Inclusion Criteria:

- Male or female ≥18 years of age.

- Individuals willing and able to comply with study requirements, including all
scheduled visits, vaccinations, laboratory tests and other study procedures.

- Individuals willing and able to give an informed consent, prior to screening.

- Healthy participants or participants with pre-existing medical conditions who are in
a stable medical condition.

- Individuals who received three doses of inactivated COVID-19 vaccine

Exclusion Criteria:

- Body temperature >37.8°C (axillary), or any acute illness at baseline.

- Confirmed SARS-CoV-2 infectionor with known history of COVID-19.

- Individuals who have received an investigational or licensed COVID-19 vaccine prior
to Day 1 (except for inactivated COVID-19 vaccine).

- Any confirmed or suspected immunosuppressive or immunodeficient condition resulting
from disease or immunosuppressive/cytotoxic therapy.

- Any progressive unstable or uncontrolled clinical conditions.

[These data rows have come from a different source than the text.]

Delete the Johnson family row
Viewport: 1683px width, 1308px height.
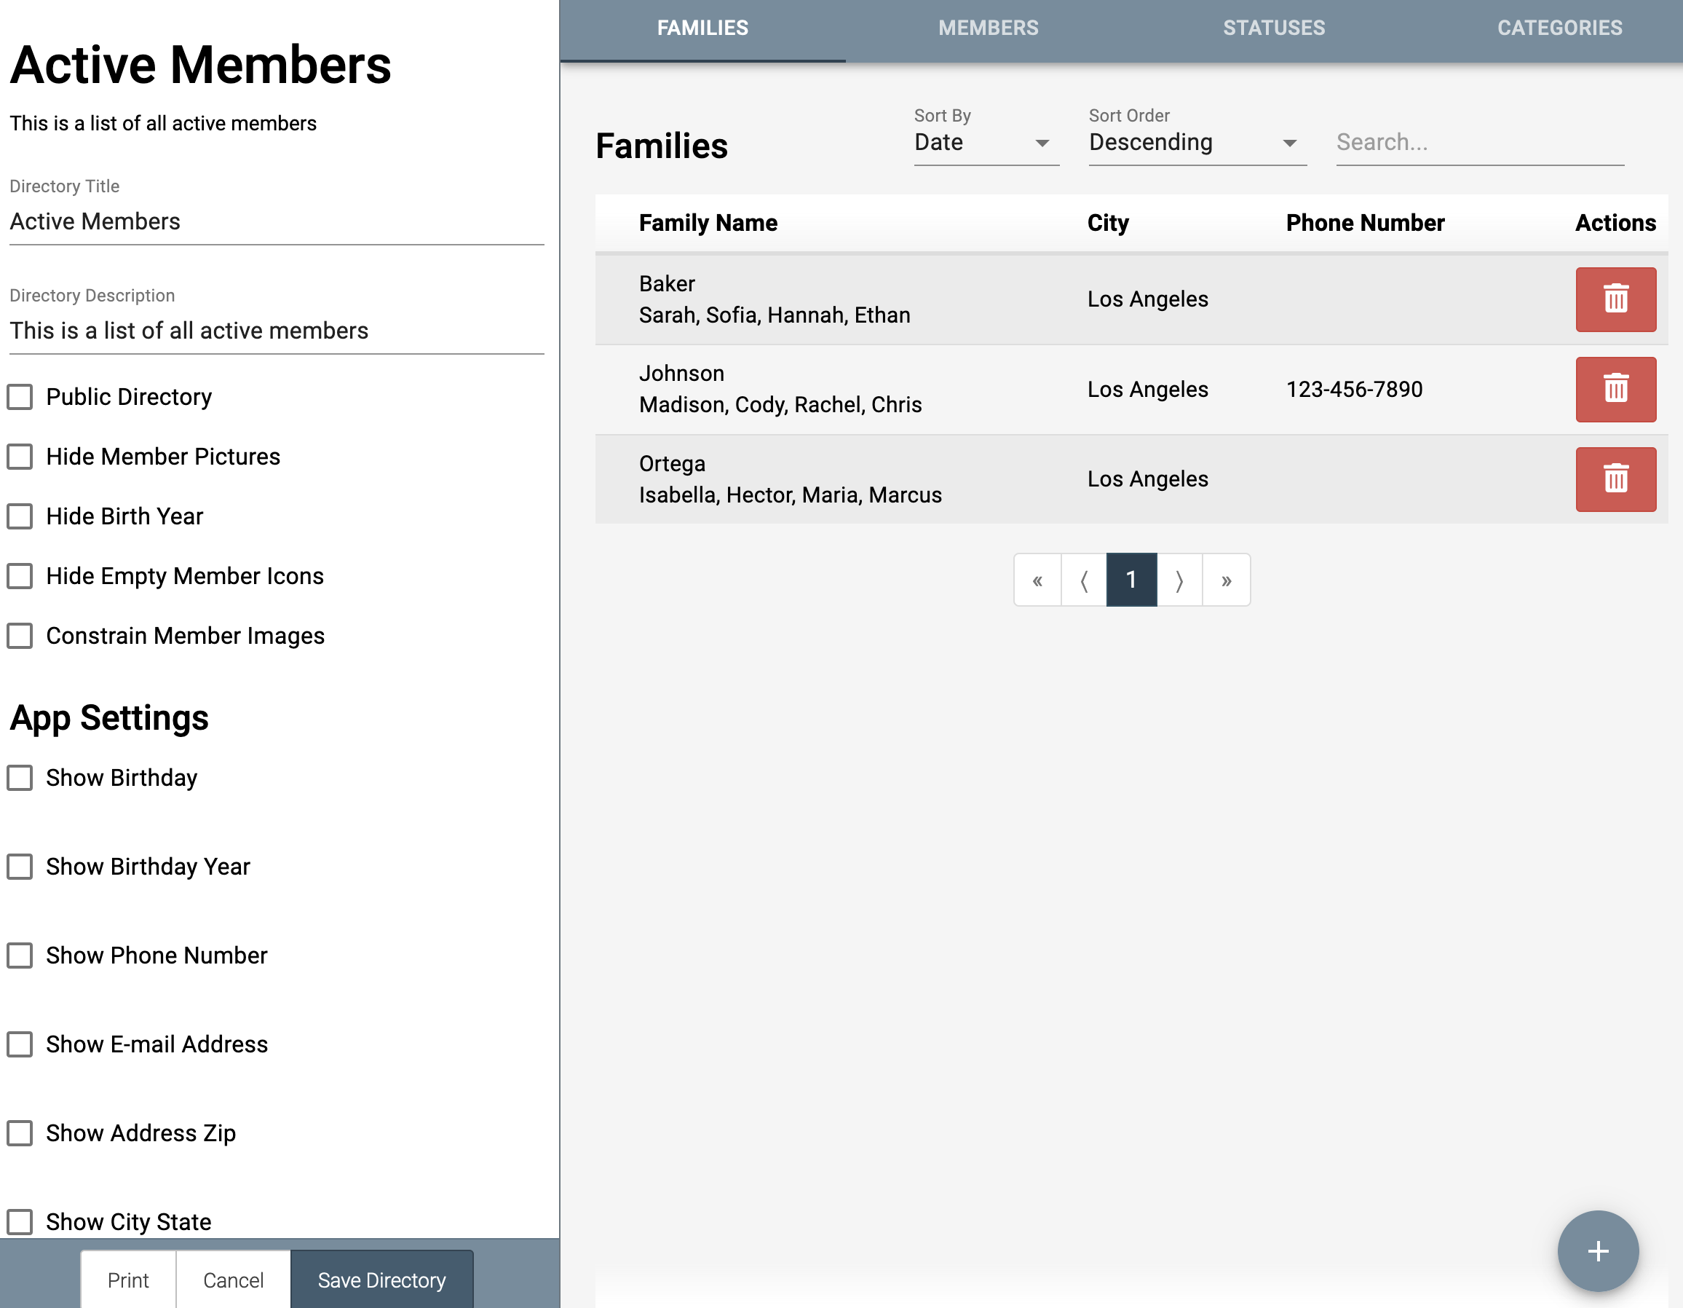coord(1615,389)
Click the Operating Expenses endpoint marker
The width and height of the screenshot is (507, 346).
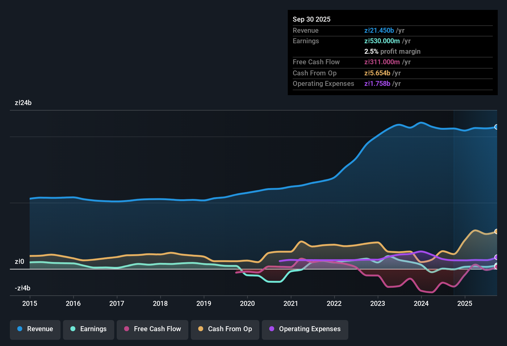pyautogui.click(x=496, y=257)
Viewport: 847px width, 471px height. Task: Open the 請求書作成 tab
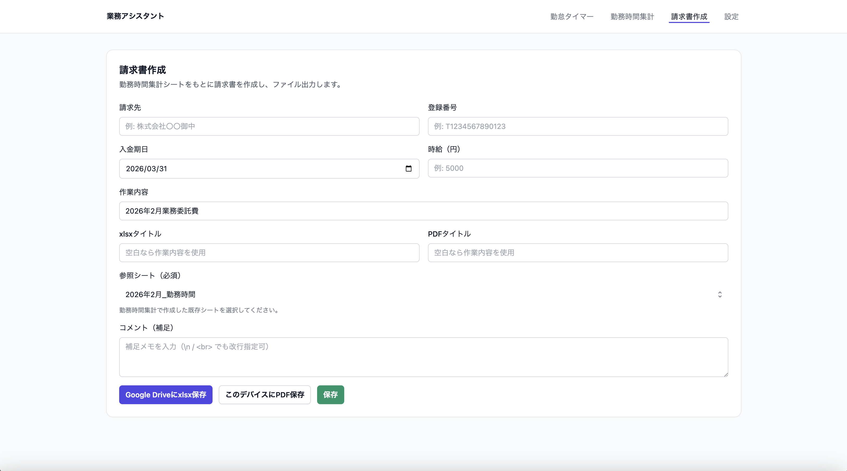pyautogui.click(x=689, y=16)
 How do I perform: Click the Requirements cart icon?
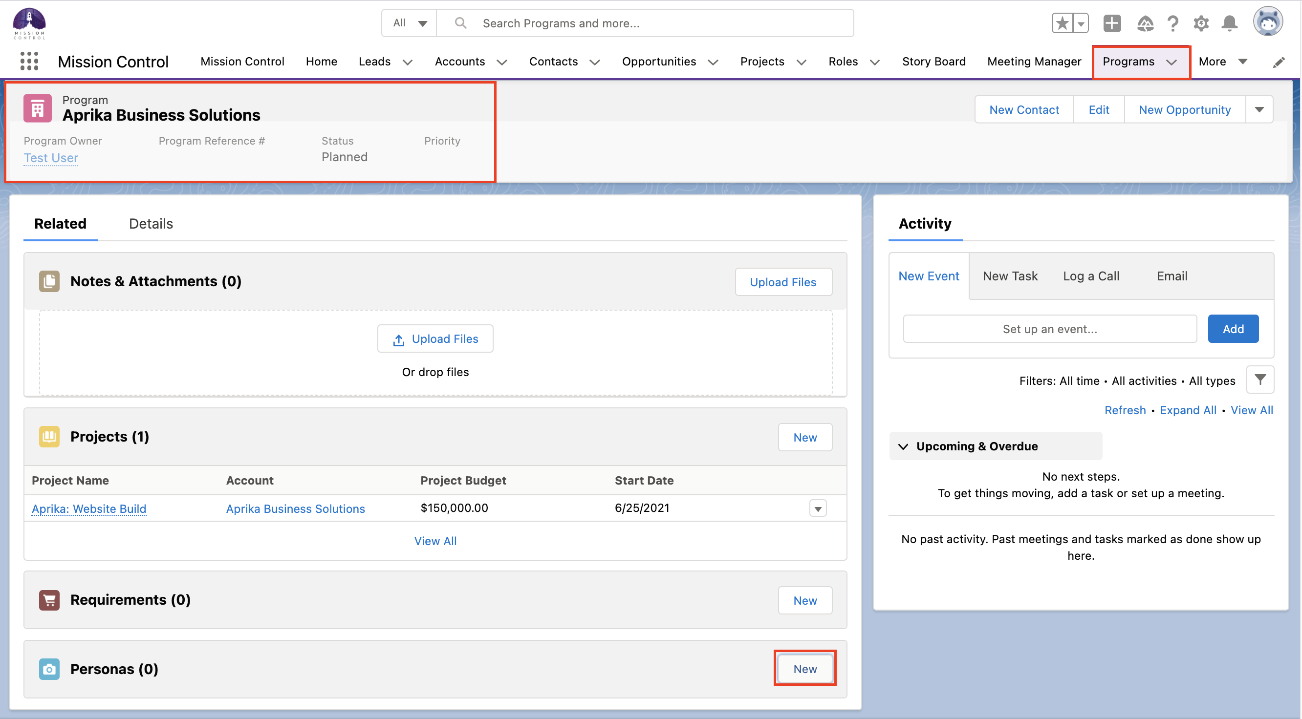pyautogui.click(x=49, y=600)
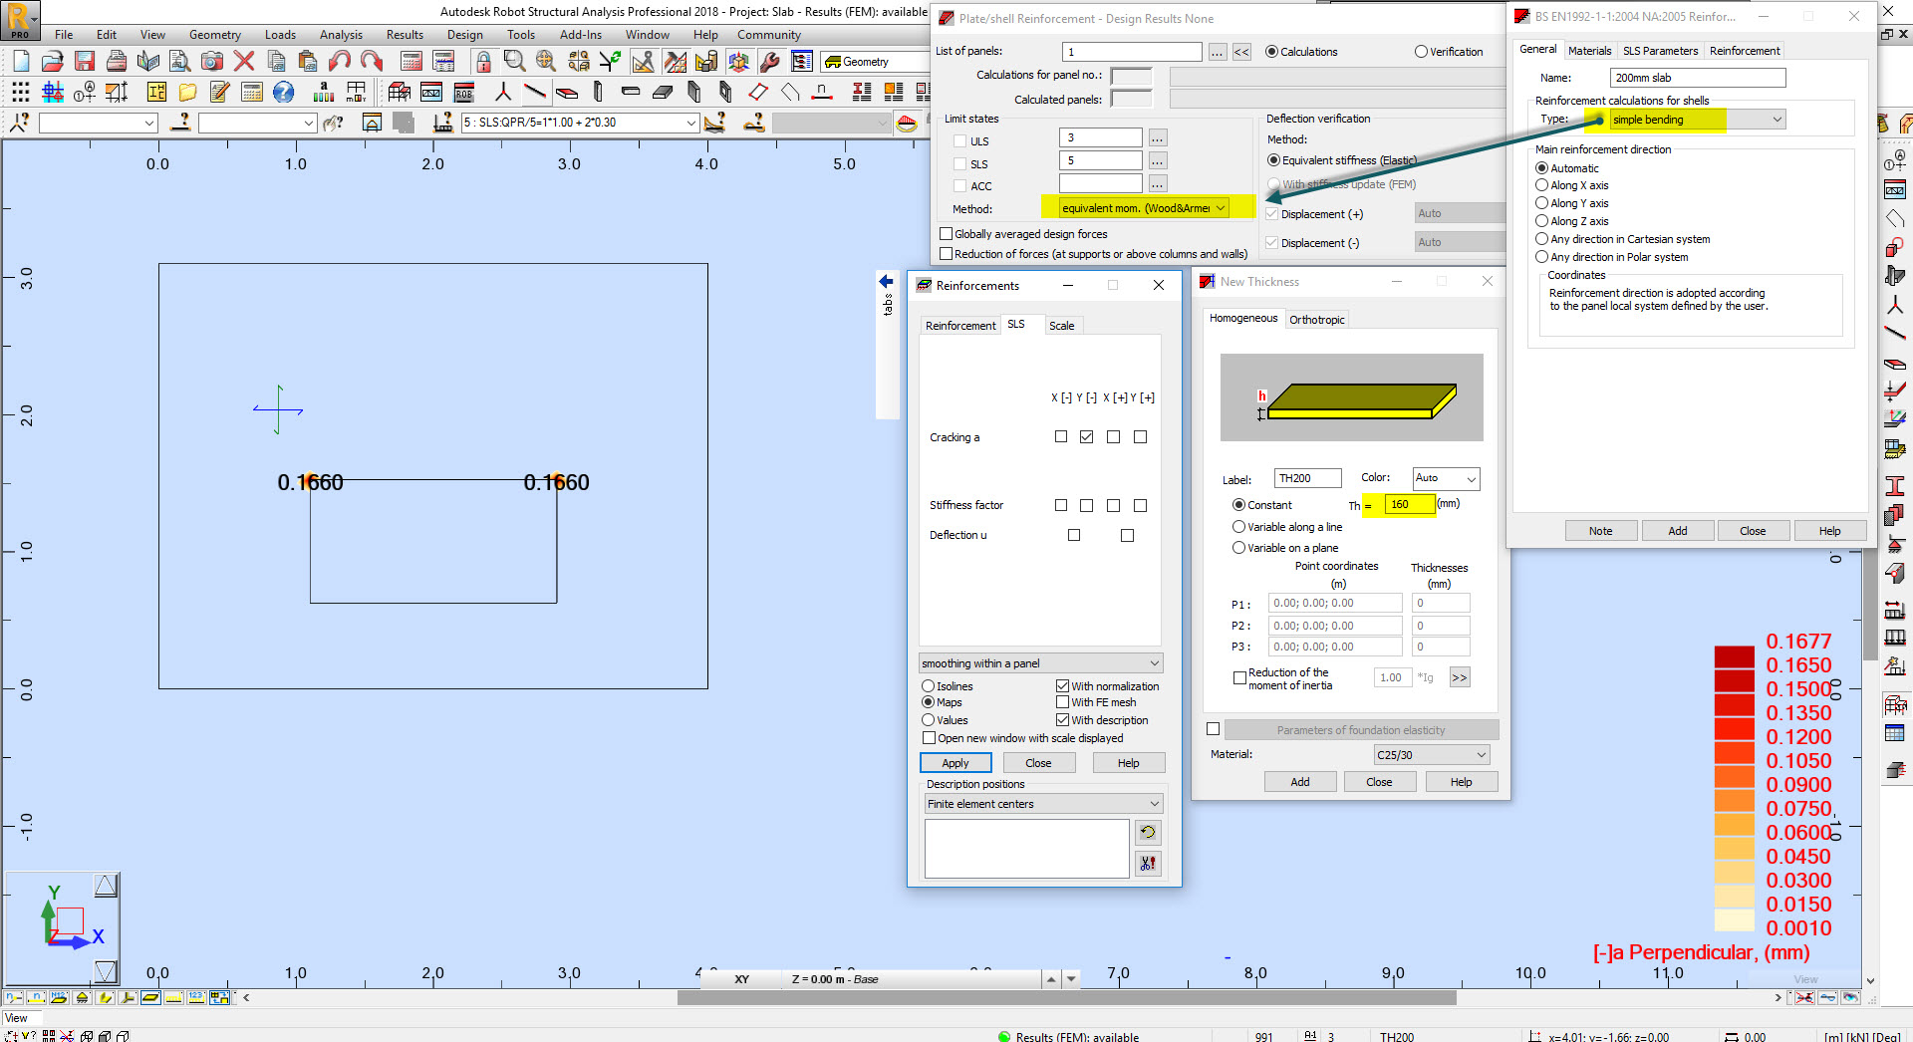Switch to the Materials tab
Image resolution: width=1913 pixels, height=1042 pixels.
pos(1590,51)
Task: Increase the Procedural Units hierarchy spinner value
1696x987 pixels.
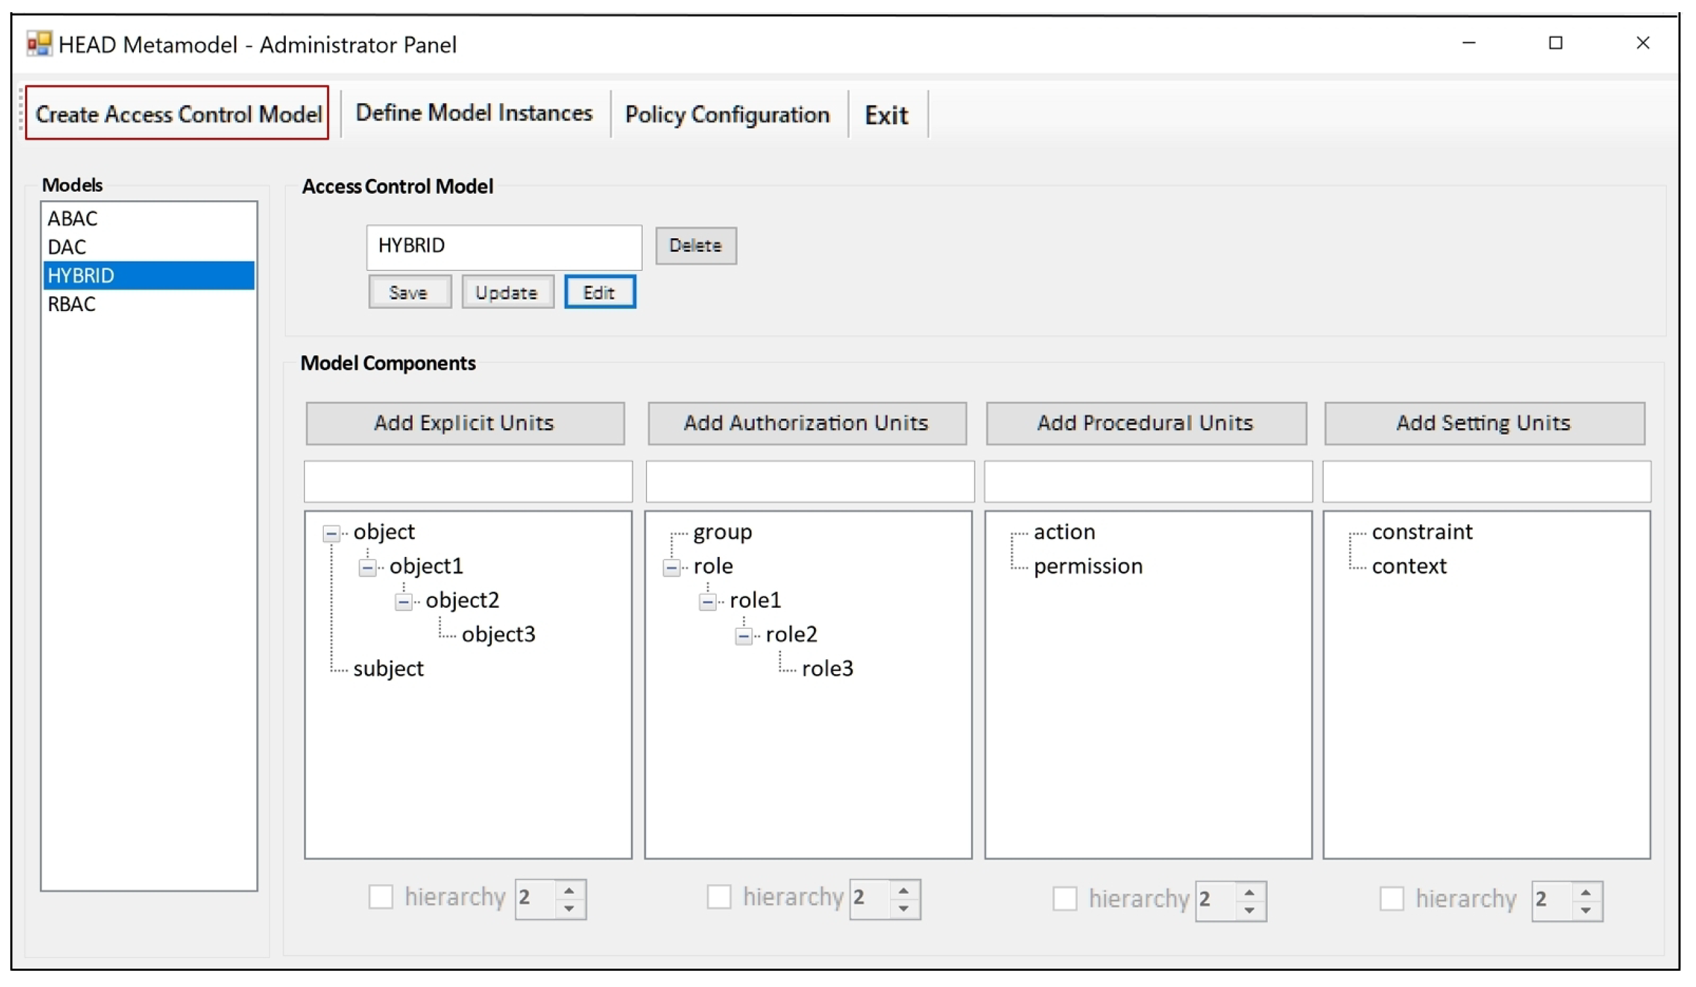Action: 1249,893
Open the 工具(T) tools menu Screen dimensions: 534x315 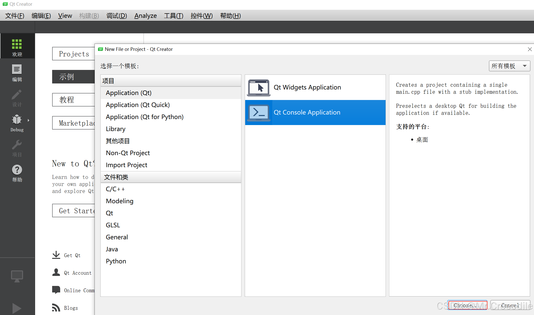click(x=173, y=16)
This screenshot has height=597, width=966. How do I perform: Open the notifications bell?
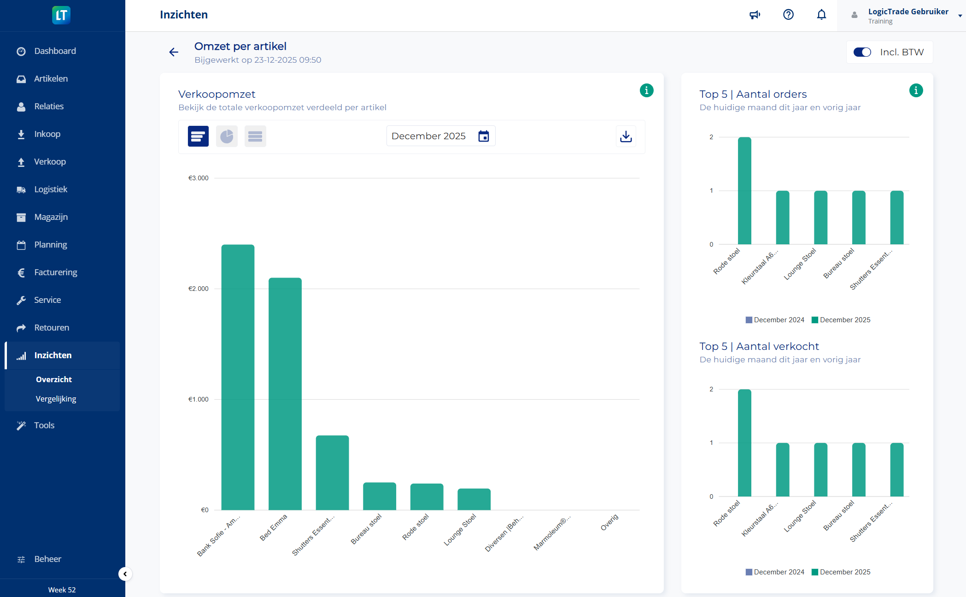(x=822, y=15)
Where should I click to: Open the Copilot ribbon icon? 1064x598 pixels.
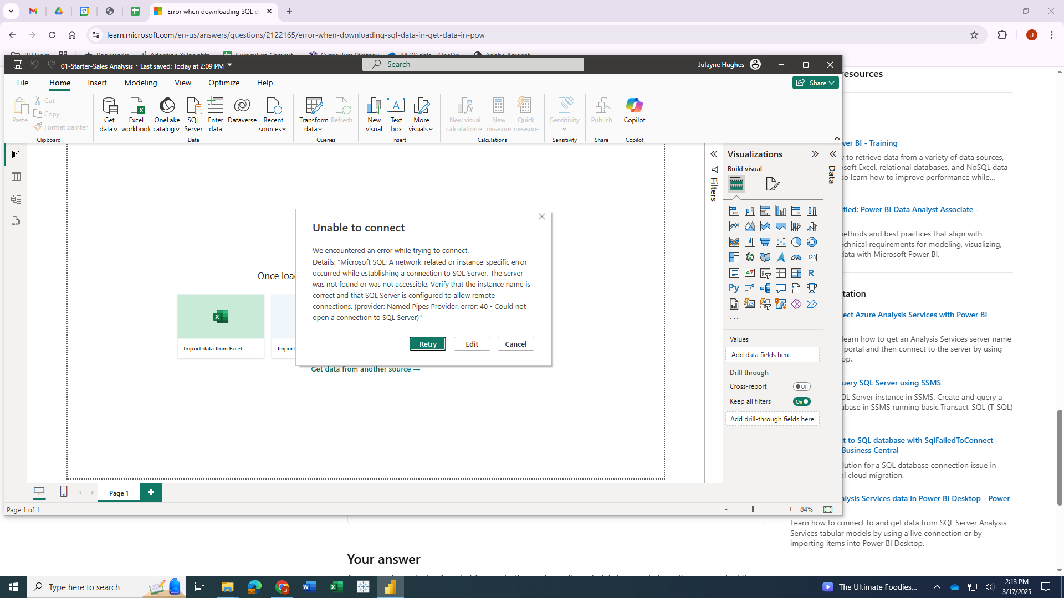634,111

- Individuals who are pregnant, or breastfeeding, or planning to become pregnant while
enrolled in this study or during the study period.

- History of severe adverse reaction associated with a vaccine or severe allergic
reaction.

- History of malignancy within 1 year before screening.

- Individuals who have received any other investigational product.

- Individuals who have received any other licensed vaccines within 14 days prior to
enrollment.

- Treatment with Rituximab or any other anti-CD20 monoclonal antibodies.

- Known bleeding disorder that would, in the opinion of the investigator,
contraindicate i.m. injection.

- Administration of intravenous immunoglobulins and/or any blood products.

- Any condition that, in the opinion of the investigator, would interfere with the
primary study objectives or pose additional risk to the participant.